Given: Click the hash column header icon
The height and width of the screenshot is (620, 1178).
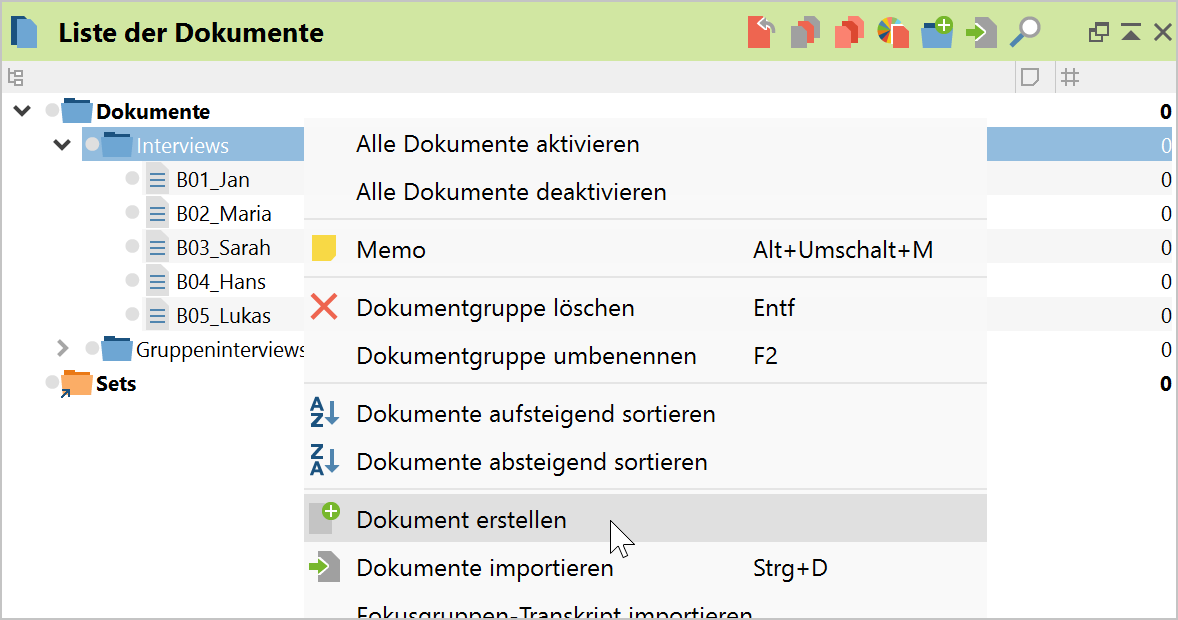Looking at the screenshot, I should (1070, 77).
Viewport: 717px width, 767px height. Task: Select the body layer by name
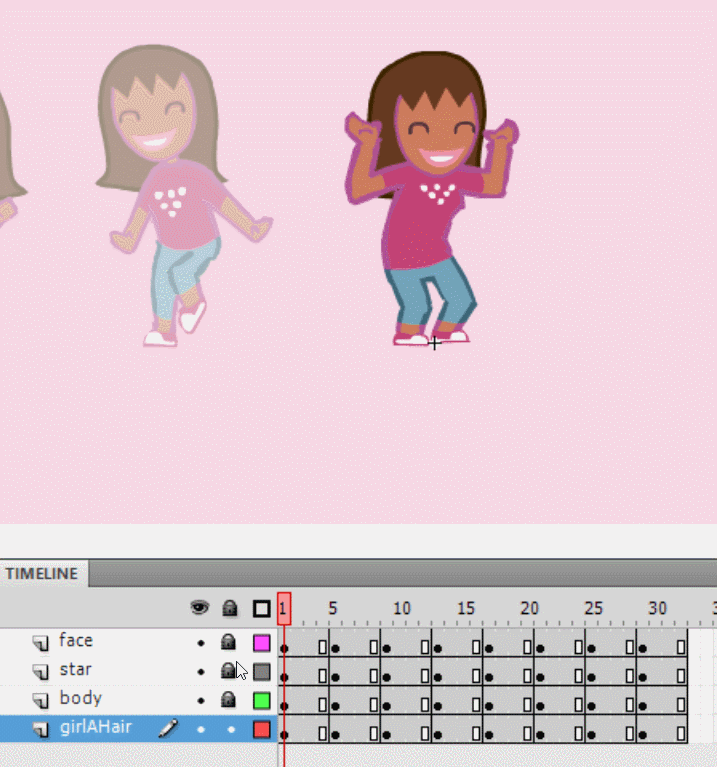[x=80, y=699]
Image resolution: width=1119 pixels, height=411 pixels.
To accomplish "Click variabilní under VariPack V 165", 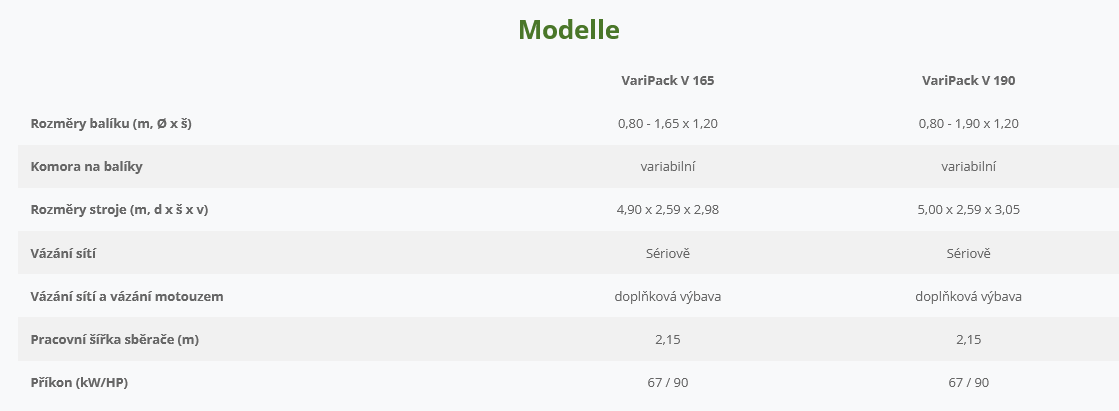I will coord(667,167).
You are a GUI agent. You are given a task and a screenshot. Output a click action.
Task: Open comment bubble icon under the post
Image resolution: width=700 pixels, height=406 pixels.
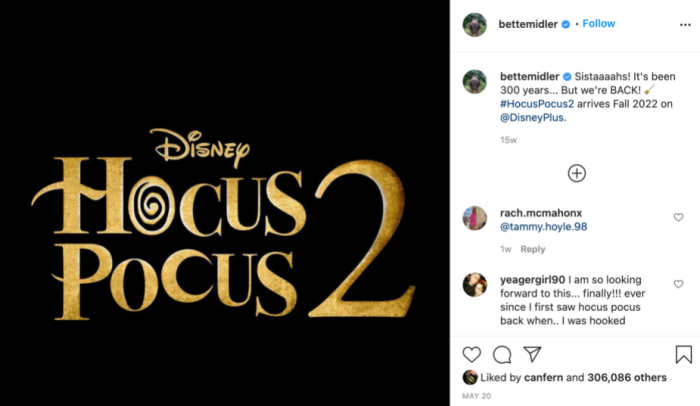pyautogui.click(x=502, y=355)
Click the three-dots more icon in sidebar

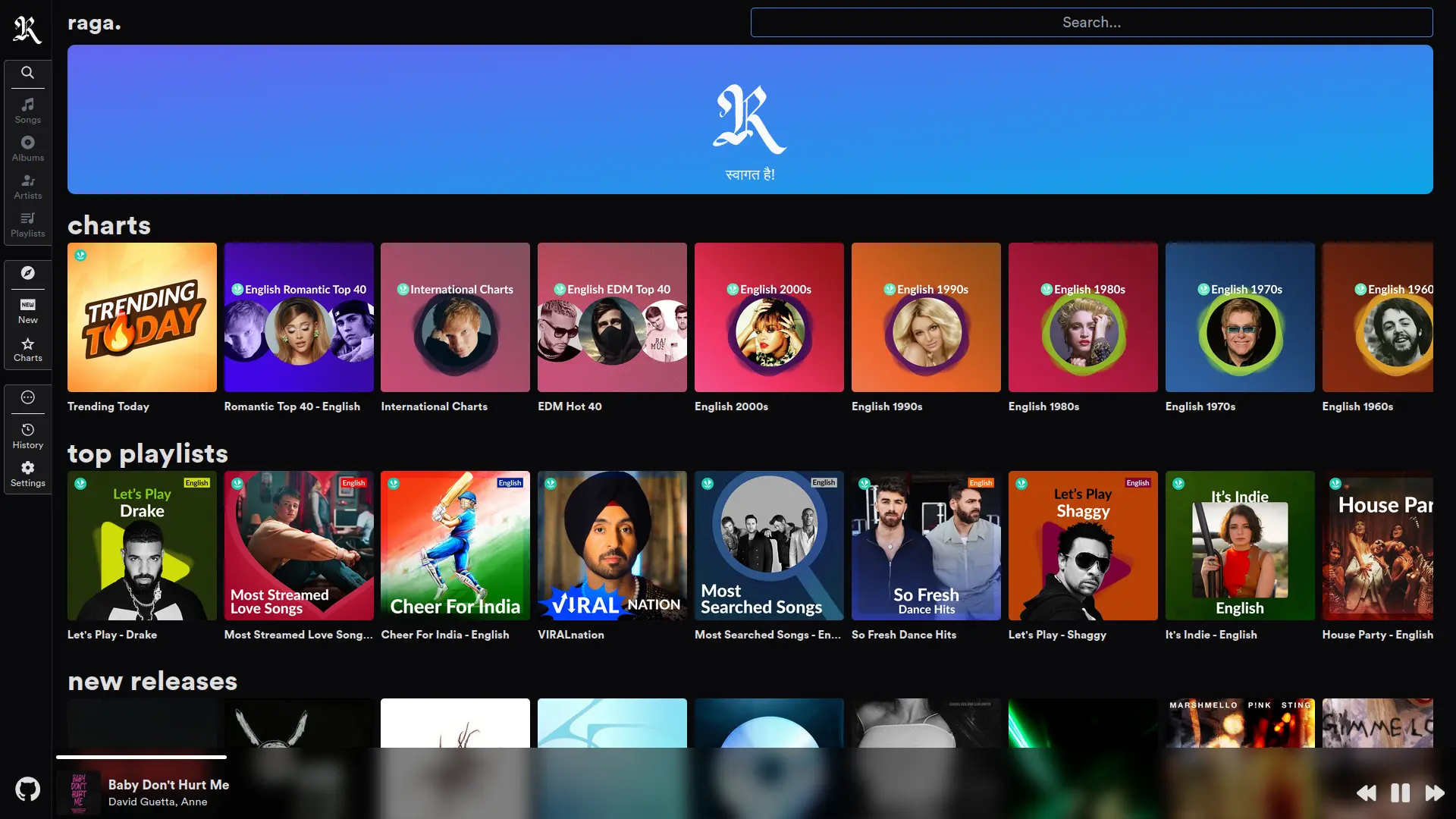click(27, 397)
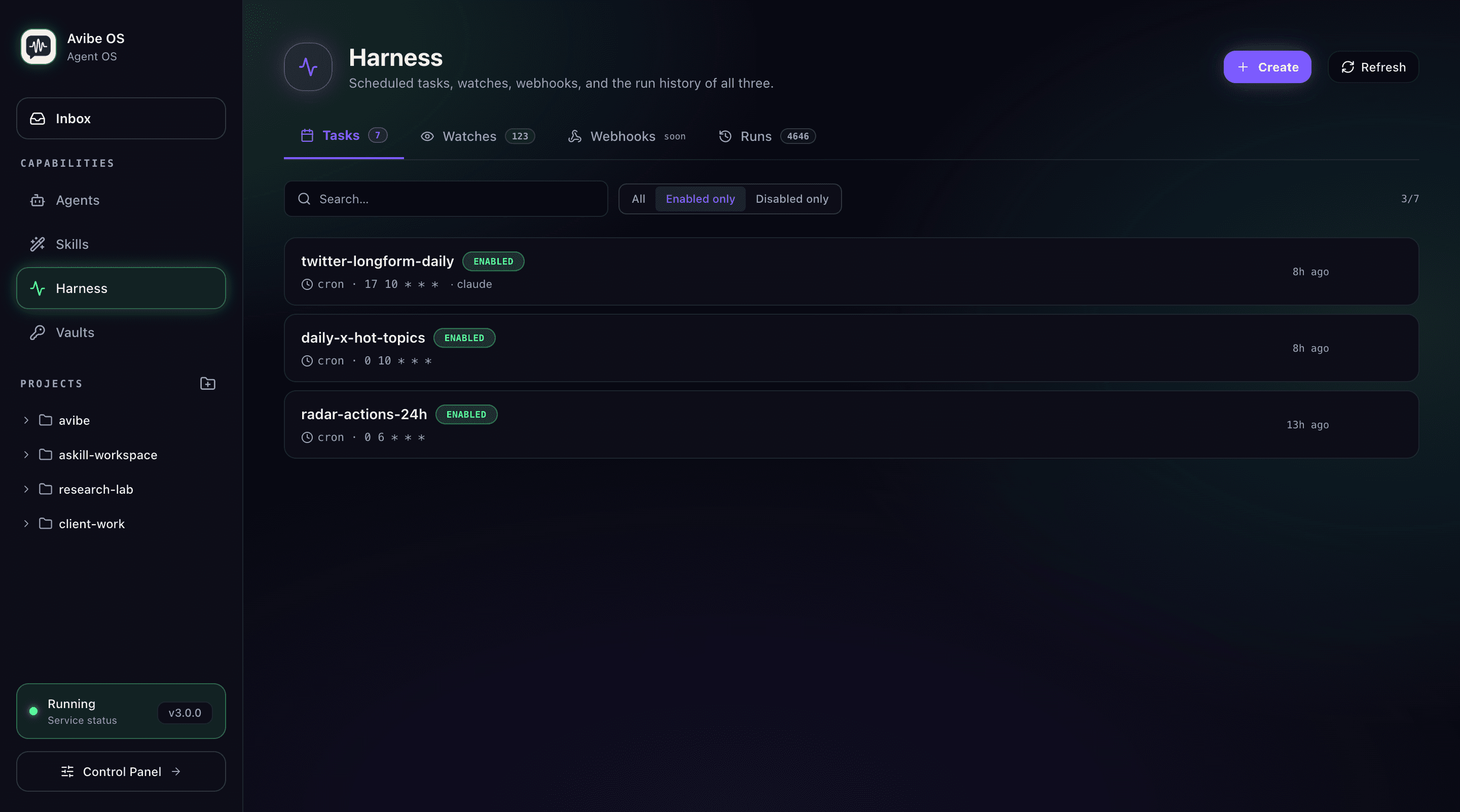Select the Enabled only filter
The image size is (1460, 812).
[700, 199]
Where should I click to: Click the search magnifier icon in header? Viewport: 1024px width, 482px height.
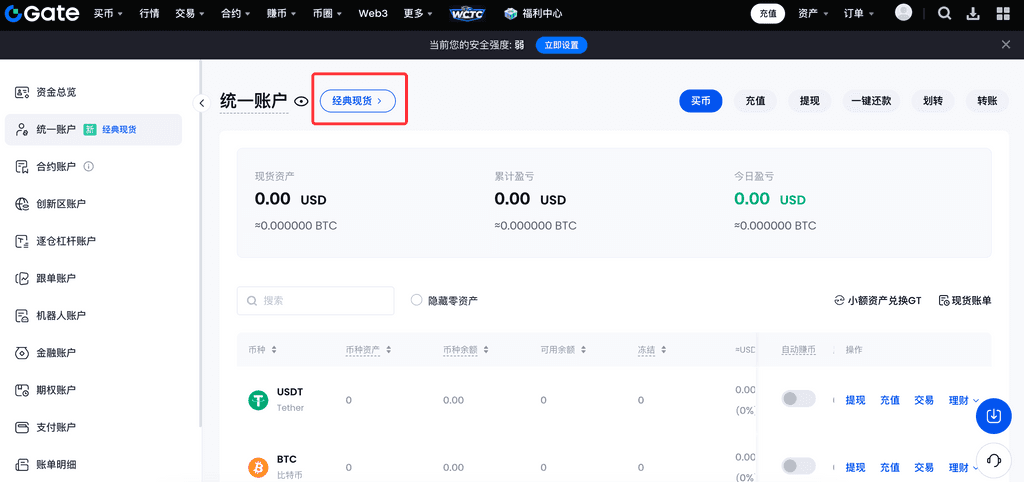point(945,14)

### What is being asked
How many lines in the rows above contain the word "icon"? Reply with the number alone.

### Written solution
4